Cooking for Geeks: Real Science, Great Hacks, and Good Food (43 page)

Read Cooking for Geeks: Real Science, Great Hacks, and Good Food Online

Authors: Jeff Potter

Tags: #COOKING / Methods / General

Martin Lersch on Chemistry in the Kitchen

PHOTO USED BY PERMISSION OF MARTIN LERSCH

Martin Lersch blogs about food and molecular gastronomy at
http://blog.khymos.org
,
which includes the excellent collection of recipes, “Texture: A hydrocolloid recipe collection,” which demonstrates many uses of food additives. (We’ll cover food additives and molecular gastronomy in
Chapter 6
.)

I see from your online bio that you have a PhD in organometallic chemistry. How did you get interested in chemistry in cooking?

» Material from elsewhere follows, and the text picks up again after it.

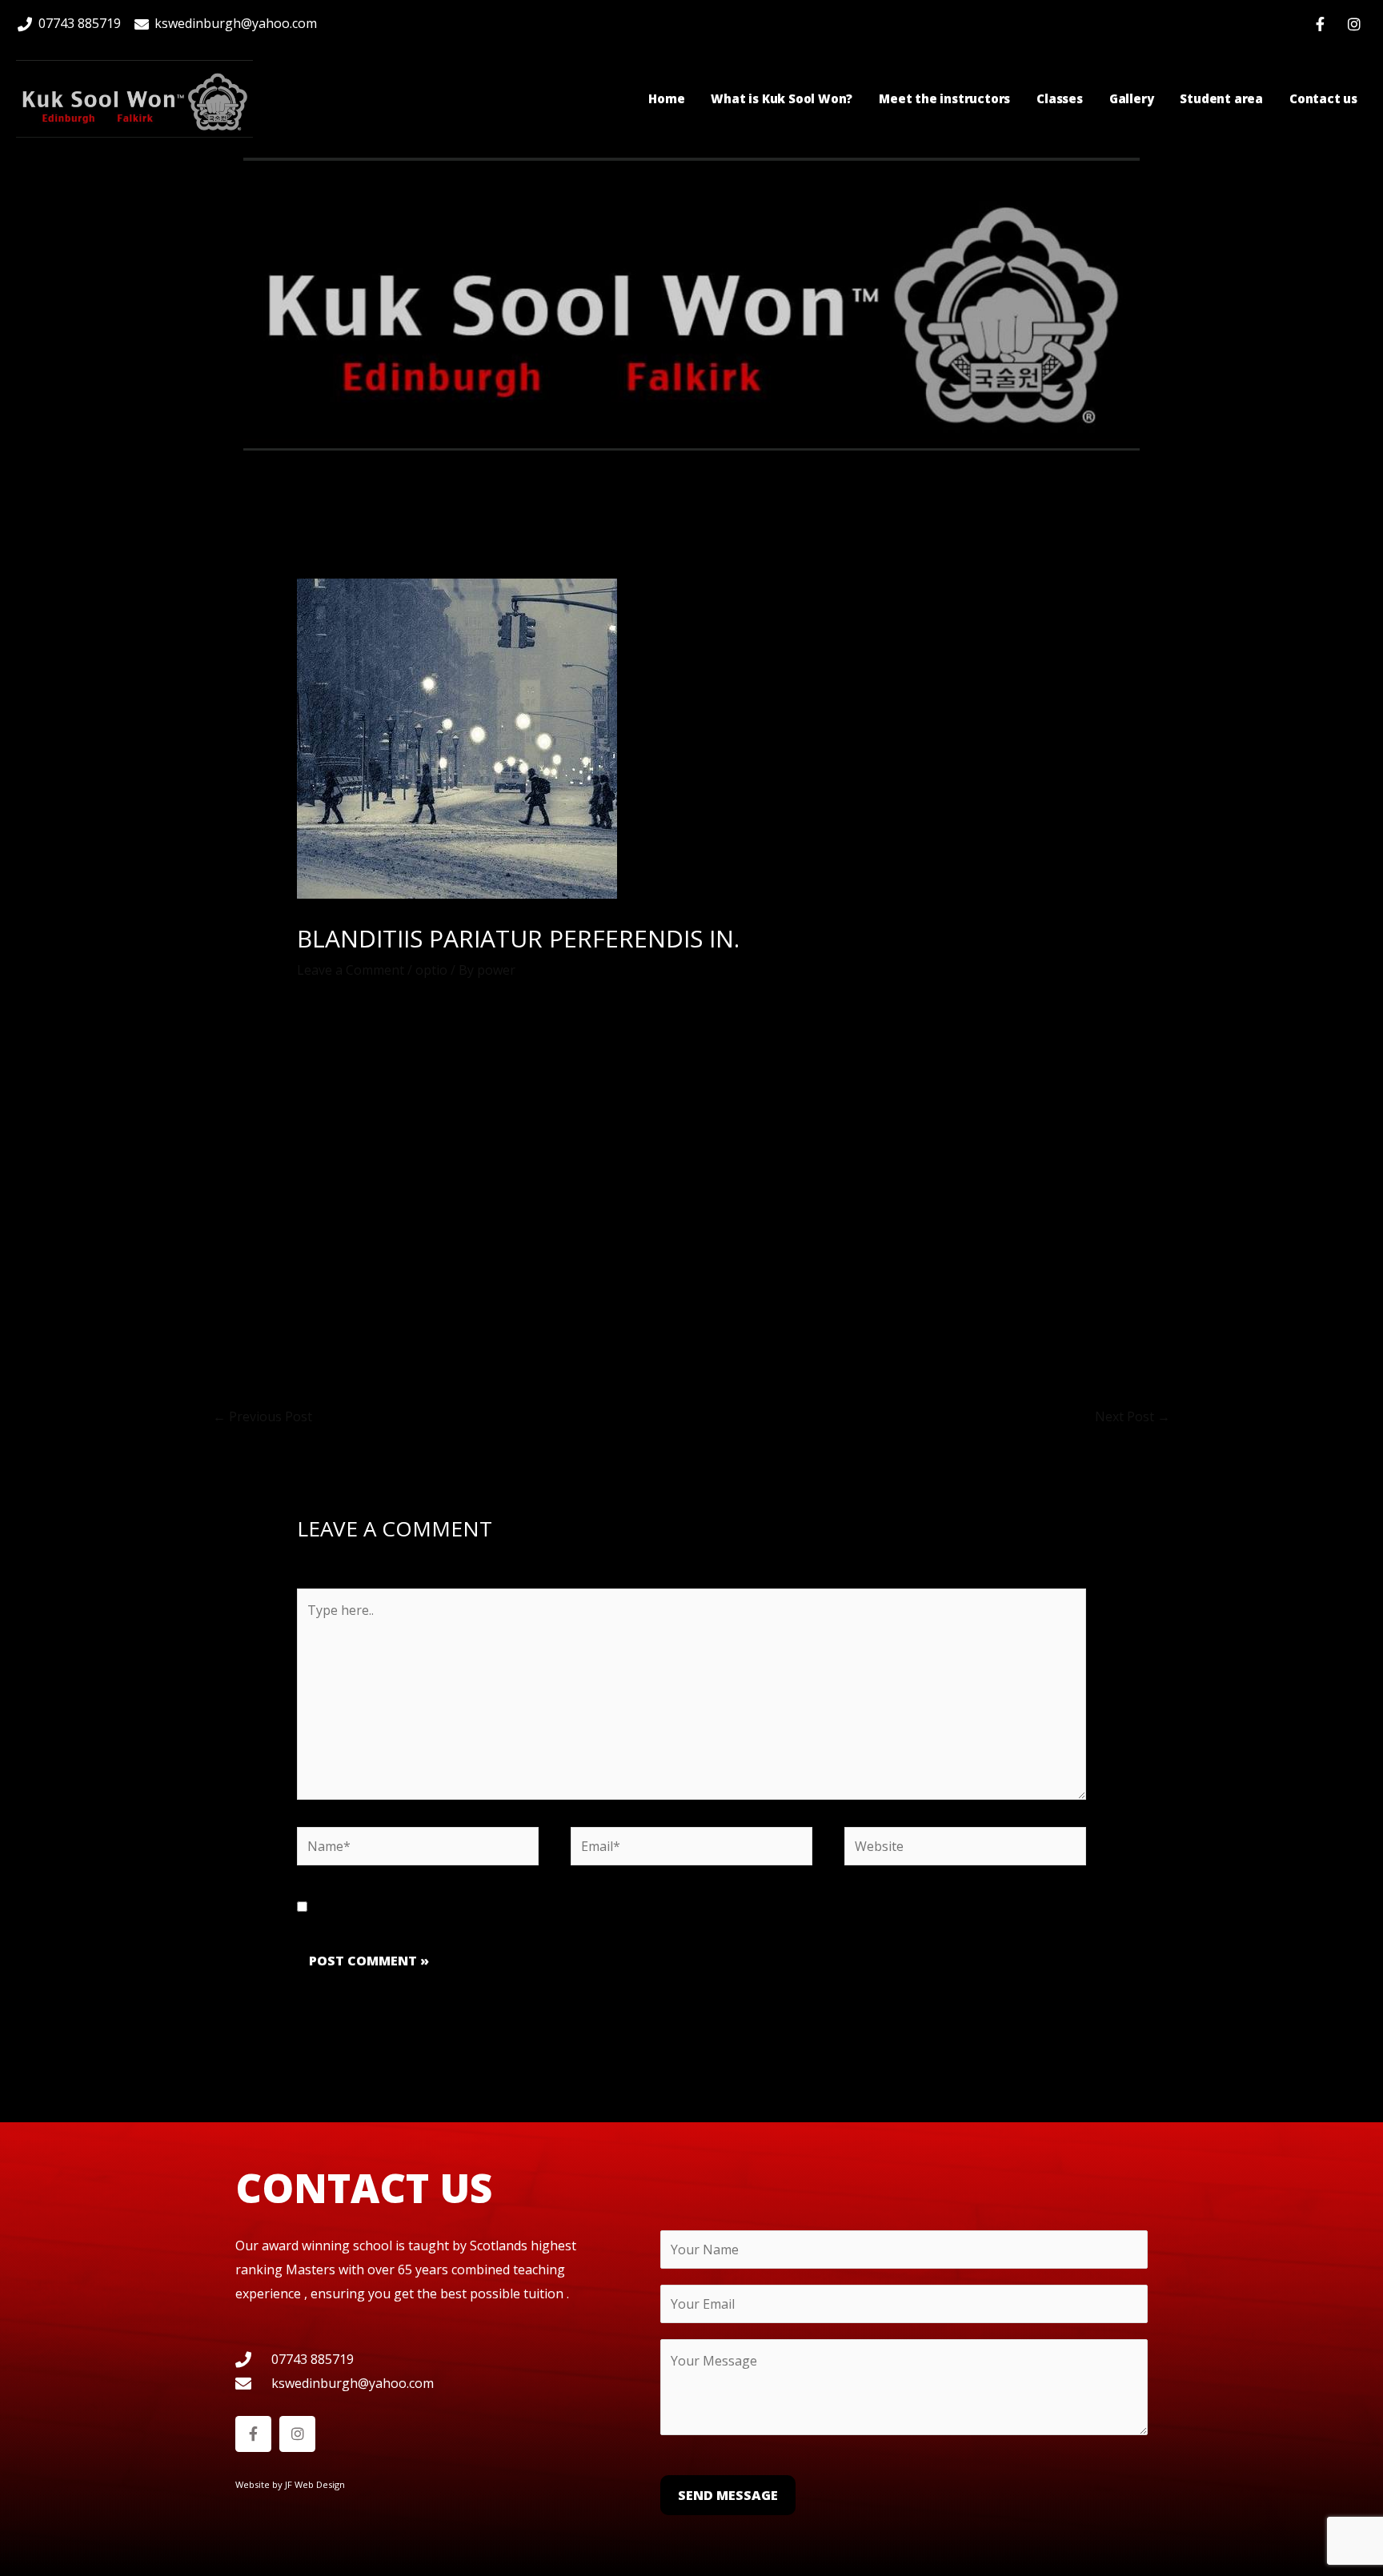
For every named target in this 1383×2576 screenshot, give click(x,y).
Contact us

My whole food interest is in no way related to my studies or my work, apart from chemistry. It was when I was a student at the University of Oslo, almost 10 years ago, that I found
On Food and Cooking
by Harold McGee in the faculty library. It was very interesting.

So I started looking for more information, but at that time there wasn’t really very much out there. At university, they often have students visiting from high schools, so at one point I was given the opportunity to talk about everyday chemistry; I think the title was something like “Everyday Chemistry in the Kitchen.” Then I put up a web page, and when I finished my PhD many years later, the page had grown, so I figured I would continue. I moved everything to
http://khymos.org
and started blogging.

The whole time, it’s only been a hobby. I’ve always liked cooking. Every chemist should actually be a decent cook, because chemists, at least organic chemists, are very used to following recipes. It’s what they do every day at the lab. I often tease my colleagues, especially if they claim that they can’t bring a cake to the office for a meeting, I say, “Well, as a chemist, you should be able to follow a recipe!” As a chemist, I’ve always had, in a way, curiosity. I bring that curiosity back home into the kitchen and wonder, “Why does the recipe tell me to do this or that?” That’s really the case.

How has your science background impacted the way that you think about cooking?

I think about cooking from a chemical perspective. What you do in cooking is actually a lot of chemical and physical changes. Perhaps the most important thing is temperature, because many changes in the kitchen are due to temperature variations. Searing meat and sous vide are also good places to start. With sous vide, people gradually arrive at the whole concept themselves. If you ask them how they would prepare a good steak, many people would say you should take it out of the refrigerator ahead of time, so you temper the meat. While you temper it, why not just put it in the sink — you could use lukewarm water? Then if you take that further, why not actually temper the meat at the desired core temperature? Most people will say that’s a good idea, then I say that’s sous vide. It becomes obvious for people that that’s actually a good idea.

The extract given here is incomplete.